-------- DATA FOR THIS TASK

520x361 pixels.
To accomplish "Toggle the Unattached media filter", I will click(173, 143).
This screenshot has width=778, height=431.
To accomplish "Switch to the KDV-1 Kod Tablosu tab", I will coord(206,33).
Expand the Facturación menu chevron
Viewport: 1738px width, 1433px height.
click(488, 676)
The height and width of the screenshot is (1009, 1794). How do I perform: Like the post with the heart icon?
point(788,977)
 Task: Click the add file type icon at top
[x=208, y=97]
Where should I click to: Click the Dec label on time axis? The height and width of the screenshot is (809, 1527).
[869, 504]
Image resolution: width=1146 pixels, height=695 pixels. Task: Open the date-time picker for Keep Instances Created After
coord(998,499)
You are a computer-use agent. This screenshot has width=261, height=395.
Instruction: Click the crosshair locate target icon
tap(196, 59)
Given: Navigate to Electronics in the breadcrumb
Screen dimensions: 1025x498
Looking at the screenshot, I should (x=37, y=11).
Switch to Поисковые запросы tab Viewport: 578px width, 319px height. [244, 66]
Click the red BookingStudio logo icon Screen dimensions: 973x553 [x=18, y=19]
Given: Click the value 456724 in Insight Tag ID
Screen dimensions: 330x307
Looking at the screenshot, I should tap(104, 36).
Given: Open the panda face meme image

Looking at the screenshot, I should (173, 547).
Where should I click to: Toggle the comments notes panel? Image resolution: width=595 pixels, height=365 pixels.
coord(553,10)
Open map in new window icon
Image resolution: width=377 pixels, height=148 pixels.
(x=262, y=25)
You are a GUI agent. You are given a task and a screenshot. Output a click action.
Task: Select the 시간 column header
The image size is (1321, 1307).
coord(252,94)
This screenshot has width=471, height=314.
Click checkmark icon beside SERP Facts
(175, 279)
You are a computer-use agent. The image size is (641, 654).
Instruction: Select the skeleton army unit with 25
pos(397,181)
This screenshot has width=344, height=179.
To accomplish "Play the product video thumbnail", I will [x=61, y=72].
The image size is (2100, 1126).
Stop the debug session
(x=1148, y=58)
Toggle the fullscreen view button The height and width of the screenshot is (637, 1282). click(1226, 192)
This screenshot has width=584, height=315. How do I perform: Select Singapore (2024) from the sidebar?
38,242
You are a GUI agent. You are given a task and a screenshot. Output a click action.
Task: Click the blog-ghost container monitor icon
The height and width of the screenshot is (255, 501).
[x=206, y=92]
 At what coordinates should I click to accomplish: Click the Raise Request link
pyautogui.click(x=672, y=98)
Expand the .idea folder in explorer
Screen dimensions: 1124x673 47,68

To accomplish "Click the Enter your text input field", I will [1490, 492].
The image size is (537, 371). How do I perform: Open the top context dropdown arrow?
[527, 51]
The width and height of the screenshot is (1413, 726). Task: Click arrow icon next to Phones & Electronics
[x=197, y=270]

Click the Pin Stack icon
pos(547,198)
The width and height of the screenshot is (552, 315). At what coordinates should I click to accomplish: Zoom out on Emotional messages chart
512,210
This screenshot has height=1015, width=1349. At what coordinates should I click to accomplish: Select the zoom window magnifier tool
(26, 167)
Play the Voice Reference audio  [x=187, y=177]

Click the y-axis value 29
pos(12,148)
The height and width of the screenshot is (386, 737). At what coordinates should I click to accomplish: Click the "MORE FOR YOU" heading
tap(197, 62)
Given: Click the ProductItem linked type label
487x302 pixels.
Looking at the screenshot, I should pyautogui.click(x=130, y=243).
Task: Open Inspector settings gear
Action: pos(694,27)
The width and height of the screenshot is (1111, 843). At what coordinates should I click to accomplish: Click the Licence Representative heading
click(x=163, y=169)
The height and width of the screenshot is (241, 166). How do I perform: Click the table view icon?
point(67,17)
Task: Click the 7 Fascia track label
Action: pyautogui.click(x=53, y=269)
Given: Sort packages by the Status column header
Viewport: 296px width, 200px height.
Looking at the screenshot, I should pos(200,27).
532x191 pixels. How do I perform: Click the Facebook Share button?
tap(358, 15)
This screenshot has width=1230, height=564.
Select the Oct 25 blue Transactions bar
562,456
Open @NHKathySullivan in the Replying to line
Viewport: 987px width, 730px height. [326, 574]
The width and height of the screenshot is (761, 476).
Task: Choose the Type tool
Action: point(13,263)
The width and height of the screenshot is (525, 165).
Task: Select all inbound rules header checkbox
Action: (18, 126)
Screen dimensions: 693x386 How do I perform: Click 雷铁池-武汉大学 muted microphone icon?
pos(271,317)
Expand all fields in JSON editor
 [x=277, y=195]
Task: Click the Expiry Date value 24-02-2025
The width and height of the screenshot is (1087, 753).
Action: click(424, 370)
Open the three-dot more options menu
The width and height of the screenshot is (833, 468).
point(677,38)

----------------

### REQUIREMENT
Could you reproduce every one of the records above, character for character?

### FINISHED TASK
520x361 pixels.
To accomplish "Toggle the Unattached media filter", I will click(173, 143).
This screenshot has width=778, height=431.
To accomplish "Switch to the KDV-1 Kod Tablosu tab", I will coord(206,33).
Expand the Facturación menu chevron
Viewport: 1738px width, 1433px height.
click(488, 676)
The height and width of the screenshot is (1009, 1794). How do I perform: Like the post with the heart icon?
point(788,977)
 Task: Click the add file type icon at top
[x=208, y=97]
Where should I click to: Click the Dec label on time axis? The height and width of the screenshot is (809, 1527).
[869, 504]
Image resolution: width=1146 pixels, height=695 pixels. Task: Open the date-time picker for Keep Instances Created After
coord(998,499)
You are a computer-use agent. This screenshot has width=261, height=395.
Instruction: Click the crosshair locate target icon
tap(196, 59)
Given: Navigate to Electronics in the breadcrumb
Screen dimensions: 1025x498
Looking at the screenshot, I should (x=37, y=11).
Switch to Поисковые запросы tab Viewport: 578px width, 319px height. [244, 66]
Click the red BookingStudio logo icon Screen dimensions: 973x553 [x=18, y=19]
Given: Click the value 456724 in Insight Tag ID
Screen dimensions: 330x307
Looking at the screenshot, I should tap(104, 36).
Given: Open the panda face meme image

Looking at the screenshot, I should (173, 547).
Where should I click to: Toggle the comments notes panel? Image resolution: width=595 pixels, height=365 pixels.
coord(553,10)
Open map in new window icon
Image resolution: width=377 pixels, height=148 pixels.
(x=262, y=25)
You are a GUI agent. You are given a task and a screenshot. Output a click action.
Task: Select the 시간 column header
The image size is (1321, 1307).
coord(252,94)
This screenshot has width=471, height=314.
Click checkmark icon beside SERP Facts
(175, 279)
You are a computer-use agent. The image size is (641, 654).
Instruction: Select the skeleton army unit with 25
pos(397,181)
This screenshot has width=344, height=179.
To accomplish "Play the product video thumbnail", I will [x=61, y=72].
The image size is (2100, 1126).
Stop the debug session
(x=1148, y=58)
Toggle the fullscreen view button The height and width of the screenshot is (637, 1282). click(1226, 192)
This screenshot has width=584, height=315. How do I perform: Select Singapore (2024) from the sidebar?
38,242
You are a GUI agent. You are given a task and a screenshot. Output a click action.
Task: Click the blog-ghost container monitor icon
The height and width of the screenshot is (255, 501).
[x=206, y=92]
 At what coordinates should I click to accomplish: Click the Raise Request link
pyautogui.click(x=672, y=98)
Expand the .idea folder in explorer
Screen dimensions: 1124x673 47,68

To accomplish "Click the Enter your text input field", I will [1490, 492].
The image size is (537, 371). How do I perform: Open the top context dropdown arrow?
[527, 51]
The width and height of the screenshot is (1413, 726). Task: Click arrow icon next to Phones & Electronics
[x=197, y=270]

Click the Pin Stack icon
pos(547,198)
The width and height of the screenshot is (552, 315). At what coordinates should I click to accomplish: Zoom out on Emotional messages chart
512,210
This screenshot has height=1015, width=1349. At what coordinates should I click to accomplish: Select the zoom window magnifier tool
(26, 167)
Play the Voice Reference audio  [x=187, y=177]

Click the y-axis value 29
pos(12,148)
The height and width of the screenshot is (386, 737). At what coordinates should I click to accomplish: Click the "MORE FOR YOU" heading
tap(197, 62)
Given: Click the ProductItem linked type label
487x302 pixels.
Looking at the screenshot, I should pyautogui.click(x=130, y=243).
Task: Open Inspector settings gear
Action: pos(694,27)
The width and height of the screenshot is (1111, 843). At what coordinates should I click to accomplish: Click the Licence Representative heading
click(x=163, y=169)
The height and width of the screenshot is (241, 166). How do I perform: Click the table view icon?
point(67,17)
Task: Click the 7 Fascia track label
Action: pyautogui.click(x=53, y=269)
Given: Sort packages by the Status column header
Viewport: 296px width, 200px height.
Looking at the screenshot, I should pos(200,27).
532x191 pixels. How do I perform: Click the Facebook Share button?
tap(358, 15)
This screenshot has width=1230, height=564.
Select the Oct 25 blue Transactions bar
562,456
Open @NHKathySullivan in the Replying to line
Viewport: 987px width, 730px height. [326, 574]
The width and height of the screenshot is (761, 476).
Task: Choose the Type tool
Action: point(13,263)
The width and height of the screenshot is (525, 165).
Task: Select all inbound rules header checkbox
Action: (18, 126)
Screen dimensions: 693x386 How do I perform: Click 雷铁池-武汉大学 muted microphone icon?
pos(271,317)
Expand all fields in JSON editor
 [x=277, y=195]
Task: Click the Expiry Date value 24-02-2025
The width and height of the screenshot is (1087, 753).
Action: click(424, 370)
Open the three-dot more options menu
The width and height of the screenshot is (833, 468).
point(677,38)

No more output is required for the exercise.